■ What you are asked to do
Please return, word for word, the line containing "[NASA on Instagram] (1527, 997)" and each line after it through the end of the data below, and nothing else.

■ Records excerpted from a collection
★ ★ ★

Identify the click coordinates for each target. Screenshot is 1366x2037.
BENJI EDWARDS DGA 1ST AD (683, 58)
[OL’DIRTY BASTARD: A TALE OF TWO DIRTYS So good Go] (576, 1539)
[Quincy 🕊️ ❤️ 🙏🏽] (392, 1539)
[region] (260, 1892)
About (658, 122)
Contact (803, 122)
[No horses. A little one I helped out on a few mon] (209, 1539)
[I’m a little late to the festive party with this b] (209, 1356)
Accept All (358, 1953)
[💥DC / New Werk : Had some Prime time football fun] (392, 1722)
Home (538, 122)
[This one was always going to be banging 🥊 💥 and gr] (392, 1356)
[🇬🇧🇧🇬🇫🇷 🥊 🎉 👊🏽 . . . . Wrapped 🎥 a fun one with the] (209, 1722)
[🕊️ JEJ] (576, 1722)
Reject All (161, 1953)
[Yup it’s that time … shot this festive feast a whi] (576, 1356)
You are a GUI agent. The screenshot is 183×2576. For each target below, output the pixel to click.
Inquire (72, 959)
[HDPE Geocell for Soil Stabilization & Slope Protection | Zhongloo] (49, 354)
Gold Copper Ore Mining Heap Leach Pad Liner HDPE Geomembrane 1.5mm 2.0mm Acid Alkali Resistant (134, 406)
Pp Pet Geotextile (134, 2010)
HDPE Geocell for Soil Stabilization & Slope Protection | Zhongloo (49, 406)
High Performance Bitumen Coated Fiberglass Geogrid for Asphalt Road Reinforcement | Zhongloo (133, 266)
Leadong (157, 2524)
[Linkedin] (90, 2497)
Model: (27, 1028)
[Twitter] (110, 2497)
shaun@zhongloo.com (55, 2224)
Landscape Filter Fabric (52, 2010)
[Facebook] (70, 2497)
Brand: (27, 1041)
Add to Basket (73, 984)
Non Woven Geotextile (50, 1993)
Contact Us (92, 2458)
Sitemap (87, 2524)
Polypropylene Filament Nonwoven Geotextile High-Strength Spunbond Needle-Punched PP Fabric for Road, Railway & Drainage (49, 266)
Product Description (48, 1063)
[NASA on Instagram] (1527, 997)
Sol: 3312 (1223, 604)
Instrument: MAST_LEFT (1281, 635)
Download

★ ★ ★

■ Response to this task
[NASA on Instagram] (1527, 997)
Sol: 3312 (1223, 604)
Instrument: MAST_LEFT (1281, 635)
Download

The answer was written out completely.